··· MATERIAL FOR THIS TASK ···
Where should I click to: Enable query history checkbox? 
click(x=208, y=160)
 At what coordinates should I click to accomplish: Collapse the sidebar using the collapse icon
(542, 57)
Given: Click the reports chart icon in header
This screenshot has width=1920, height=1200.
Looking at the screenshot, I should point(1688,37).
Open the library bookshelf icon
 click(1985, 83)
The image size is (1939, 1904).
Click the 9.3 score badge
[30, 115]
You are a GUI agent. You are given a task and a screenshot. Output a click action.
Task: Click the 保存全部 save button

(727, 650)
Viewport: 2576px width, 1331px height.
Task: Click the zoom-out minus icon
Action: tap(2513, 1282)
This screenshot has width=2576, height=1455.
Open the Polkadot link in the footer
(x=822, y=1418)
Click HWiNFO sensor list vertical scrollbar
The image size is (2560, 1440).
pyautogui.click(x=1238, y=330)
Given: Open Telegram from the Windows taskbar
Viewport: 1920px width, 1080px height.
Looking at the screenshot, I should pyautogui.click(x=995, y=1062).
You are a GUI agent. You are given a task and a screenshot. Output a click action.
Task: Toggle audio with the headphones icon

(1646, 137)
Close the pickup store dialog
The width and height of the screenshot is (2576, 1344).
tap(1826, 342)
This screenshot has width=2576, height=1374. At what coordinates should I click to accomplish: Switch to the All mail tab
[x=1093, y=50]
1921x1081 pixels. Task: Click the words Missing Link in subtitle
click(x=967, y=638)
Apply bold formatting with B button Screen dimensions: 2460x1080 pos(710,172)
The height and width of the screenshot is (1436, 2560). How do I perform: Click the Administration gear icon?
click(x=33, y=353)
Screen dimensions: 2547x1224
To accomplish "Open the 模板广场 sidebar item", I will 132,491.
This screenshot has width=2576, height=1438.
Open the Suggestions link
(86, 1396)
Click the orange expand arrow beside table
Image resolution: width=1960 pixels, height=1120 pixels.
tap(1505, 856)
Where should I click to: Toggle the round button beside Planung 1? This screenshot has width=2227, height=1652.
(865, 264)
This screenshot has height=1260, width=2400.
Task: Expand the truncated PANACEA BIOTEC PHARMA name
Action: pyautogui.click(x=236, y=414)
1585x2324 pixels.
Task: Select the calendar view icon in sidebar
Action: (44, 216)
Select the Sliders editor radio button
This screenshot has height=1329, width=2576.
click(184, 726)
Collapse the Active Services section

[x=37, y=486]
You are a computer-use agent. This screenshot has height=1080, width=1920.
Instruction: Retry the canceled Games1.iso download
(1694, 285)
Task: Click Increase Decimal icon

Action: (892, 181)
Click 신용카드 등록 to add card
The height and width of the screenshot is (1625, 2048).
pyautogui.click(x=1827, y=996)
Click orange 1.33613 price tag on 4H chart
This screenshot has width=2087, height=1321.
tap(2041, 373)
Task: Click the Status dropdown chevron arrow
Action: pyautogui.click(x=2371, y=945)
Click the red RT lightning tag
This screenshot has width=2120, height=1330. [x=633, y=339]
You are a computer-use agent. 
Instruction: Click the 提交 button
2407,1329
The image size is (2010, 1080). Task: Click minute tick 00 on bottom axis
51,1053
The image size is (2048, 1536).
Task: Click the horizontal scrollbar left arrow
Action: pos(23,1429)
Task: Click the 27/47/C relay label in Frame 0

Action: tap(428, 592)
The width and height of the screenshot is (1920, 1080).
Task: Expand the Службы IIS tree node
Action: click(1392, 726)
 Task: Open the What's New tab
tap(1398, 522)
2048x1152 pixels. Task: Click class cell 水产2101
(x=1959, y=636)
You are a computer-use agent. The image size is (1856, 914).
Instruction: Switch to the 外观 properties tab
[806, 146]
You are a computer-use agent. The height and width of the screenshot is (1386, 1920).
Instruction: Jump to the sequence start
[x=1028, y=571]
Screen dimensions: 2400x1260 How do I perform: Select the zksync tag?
···
__EXERCISE DIRECTIONS__
Set down the data once more, word for word.

__SOLVED EXERCISE__
Where should I click to: Enable query history checkbox? 
click(x=208, y=160)
 At what coordinates should I click to accomplish: Collapse the sidebar using the collapse icon
(542, 57)
Given: Click the reports chart icon in header
This screenshot has width=1920, height=1200.
Looking at the screenshot, I should point(1688,37).
Open the library bookshelf icon
 click(1985, 83)
The image size is (1939, 1904).
Click the 9.3 score badge
[30, 115]
You are a GUI agent. You are given a task and a screenshot. Output a click action.
Task: Click the 保存全部 save button

(727, 650)
Viewport: 2576px width, 1331px height.
Task: Click the zoom-out minus icon
Action: tap(2513, 1282)
This screenshot has width=2576, height=1455.
Open the Polkadot link in the footer
(x=822, y=1418)
Click HWiNFO sensor list vertical scrollbar
The image size is (2560, 1440).
pyautogui.click(x=1238, y=330)
Given: Open Telegram from the Windows taskbar
Viewport: 1920px width, 1080px height.
Looking at the screenshot, I should pyautogui.click(x=995, y=1062).
You are a GUI agent. You are given a task and a screenshot. Output a click action.
Task: Toggle audio with the headphones icon

(1646, 137)
Close the pickup store dialog
The width and height of the screenshot is (2576, 1344).
tap(1826, 342)
This screenshot has width=2576, height=1374. At what coordinates should I click to accomplish: Switch to the All mail tab
[x=1093, y=50]
1921x1081 pixels. Task: Click the words Missing Link in subtitle
click(x=967, y=638)
Apply bold formatting with B button Screen dimensions: 2460x1080 pos(710,172)
The height and width of the screenshot is (1436, 2560). How do I perform: Click the Administration gear icon?
click(x=33, y=353)
Screen dimensions: 2547x1224
To accomplish "Open the 模板广场 sidebar item", I will 132,491.
This screenshot has width=2576, height=1438.
Open the Suggestions link
(86, 1396)
Click the orange expand arrow beside table
Image resolution: width=1960 pixels, height=1120 pixels.
tap(1505, 856)
Where should I click to: Toggle the round button beside Planung 1? This screenshot has width=2227, height=1652.
(865, 264)
This screenshot has height=1260, width=2400.
Task: Expand the truncated PANACEA BIOTEC PHARMA name
Action: pyautogui.click(x=236, y=414)
1585x2324 pixels.
Task: Select the calendar view icon in sidebar
Action: (44, 216)
Select the Sliders editor radio button
This screenshot has height=1329, width=2576.
click(184, 726)
Collapse the Active Services section

[x=37, y=486]
You are a computer-use agent. This screenshot has height=1080, width=1920.
Instruction: Retry the canceled Games1.iso download
(1694, 285)
Task: Click Increase Decimal icon

Action: (892, 181)
Click 신용카드 등록 to add card
The height and width of the screenshot is (1625, 2048).
pyautogui.click(x=1827, y=996)
Click orange 1.33613 price tag on 4H chart
This screenshot has width=2087, height=1321.
tap(2041, 373)
Task: Click the Status dropdown chevron arrow
Action: pyautogui.click(x=2371, y=945)
Click the red RT lightning tag
This screenshot has width=2120, height=1330. [x=633, y=339]
You are a computer-use agent. 
Instruction: Click the 提交 button
2407,1329
The image size is (2010, 1080). Task: Click minute tick 00 on bottom axis
51,1053
The image size is (2048, 1536).
Task: Click the horizontal scrollbar left arrow
Action: pos(23,1429)
Task: Click the 27/47/C relay label in Frame 0

Action: tap(428, 592)
The width and height of the screenshot is (1920, 1080).
Task: Expand the Службы IIS tree node
Action: click(1392, 726)
 Task: Open the What's New tab
tap(1398, 522)
2048x1152 pixels. Task: Click class cell 水产2101
(x=1959, y=636)
You are a computer-use agent. The image size is (1856, 914).
Instruction: Switch to the 外观 properties tab
[806, 146]
You are a computer-use agent. The height and width of the screenshot is (1386, 1920).
Instruction: Jump to the sequence start
[x=1028, y=571]
Screen dimensions: 2400x1260 How do I perform: Select the zksync tag?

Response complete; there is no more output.